Not sure if anyone can help, but I've decided to use Shopify for a temporary website and I'm trying to set up my store. I'm attempting to edit colors on one of the themes (Spectrum) and the directions state that in order to change colors I need to "uncomment" one of the versions . Does anyone know how to "uncomment" something in Shopify? Another theme (Tellus) states that in order to select a color I have to delete a specific "*/" next to the color I want. I've tried something similar to that but it doesn't work. Any help would be greatly appreciated.


----------



## Rodney (Nov 3, 2004)

> I'm attempting to edit colors on one of the themes (Spectrum) and the directions state that in order to change colors I need to "uncomment" one of the versions . Does anyone know how to "uncomment" something in Shopify?


Can you show us what part it is asking you to edit. We can probably help you if we see an example.


----------



## mmcabella (Sep 26, 2006)

Rodney said:


> Can you show us what part it is asking you to edit. We can probably help you if we see an example.


Here are the instructions and the code for the color selection I want to use. I'm not sure where I'm supposed to make the changes in order to select the color.

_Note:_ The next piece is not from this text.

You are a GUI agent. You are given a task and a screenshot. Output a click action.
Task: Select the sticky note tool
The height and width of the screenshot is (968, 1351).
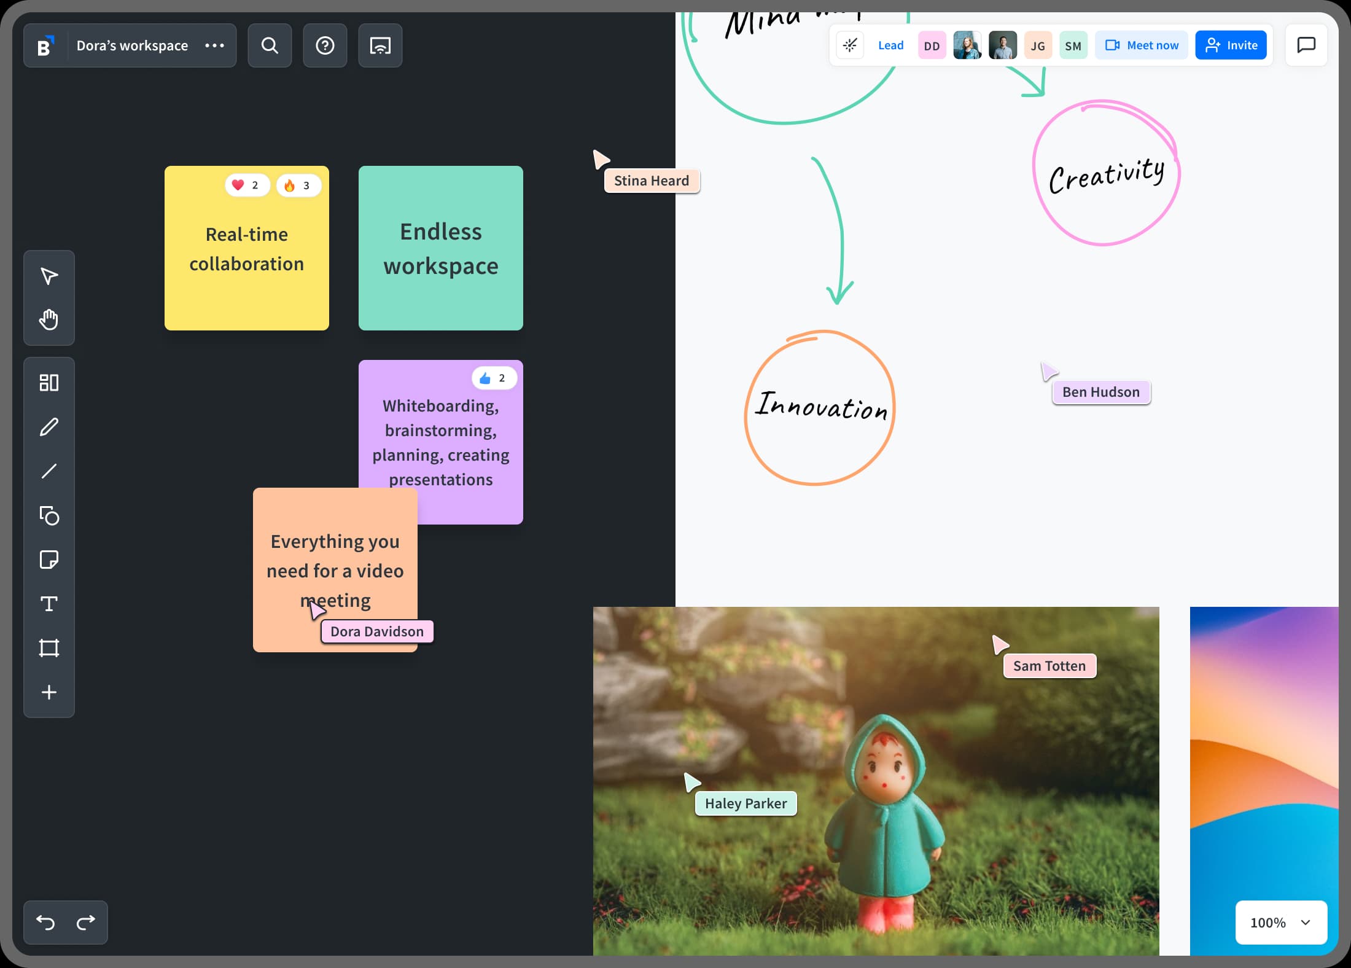click(x=49, y=560)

/***************** S P E C T R U M C O L O R S ******************************
/ You can quickly change the colors of your theme by uncommenting one of these 
/ versions. You should NOT comment out the code above this line.
*/
/*
*=SUNBIRD
*/
/*#header { background: #900; }
#header h1 {text-shadow: none;}
#subtitle { color: #f66;}
#search, #footer { background: #c30; color: #fff;}
#sbar { background: #cc9;}
#product h2 { color: #630; }
#sbar .vlink-list a {
color: #333;
border-bottom: 1px solid #fff;
}
#sbar .vlink-list a:hover {
color: #000;
background: #ffc;
border-bottom: 1px solid #966;
}
.buttons li a:hover {
color: #930;
background: #f96;
border: 1px solid #c30;
}*/

Thanks for taking a look at this.


----------



## Jasonda (Aug 16, 2006)

Ok, I am by no means a CSS expert, but I think "commenting" refers to these symbols: /* */

I'm guessing that "uncommenting" would mean removing those symbols.

So try this version with the comments removed. (First save a copy of the original CSS in case this one doesn't work):

/***************** S P E C T R U M C O L O R S ******************************
/ You can quickly change the colors of your theme by uncommenting one of these
/ versions. You should NOT comment out the code above this line.
*/
/*
*=SUNBIRD
*/
#header { background: #900; }
#header h1 {text-shadow: none;}
#subtitle { color: #f66;}
#search, #footer { background: #c30; color: #fff;}
#sbar { background: #cc9;}
#product h2 { color: #630; }
#sbar .vlink-list a {
color: #333;
border-bottom: 1px solid #fff;
}
#sbar .vlink-list a:hover {
color: #000;
background: #ffc;
border-bottom: 1px solid #966;
}
.buttons li a:hover {
color: #930;
background: #f96;
border: 1px solid #c30;
}


----------



## Solmu (Aug 15, 2005)

Jasonda said:


> Ok, I am by no means a CSS expert, but I think "commenting" refers to these symbols: /* */


It does. Commenting allows text to be included in the code that doesn't execute (it's only seen if you look at the source). It can be used to explain what the code is doing to help anyone who is trying to maintain or alter it further down the track. It's also often used with these kind of things to include extra code that can be turned on and off, so the user doesn't have to know how to code it from scratch.



Jasonda said:


> I'm guessing that "uncommenting" would mean removing those symbols.


It does.


----------



## Rodney (Nov 3, 2004)

Yep, Jasonda's version above should work. The parts in *big bold* below are the "comments" that needed to be removed.



> */**#header { background: #900; }
> #header h1 {text-shadow: none;}
> #subtitle { color: #f66;}
> #search, #footer { background: #c30; color: #fff;}
> ...


----------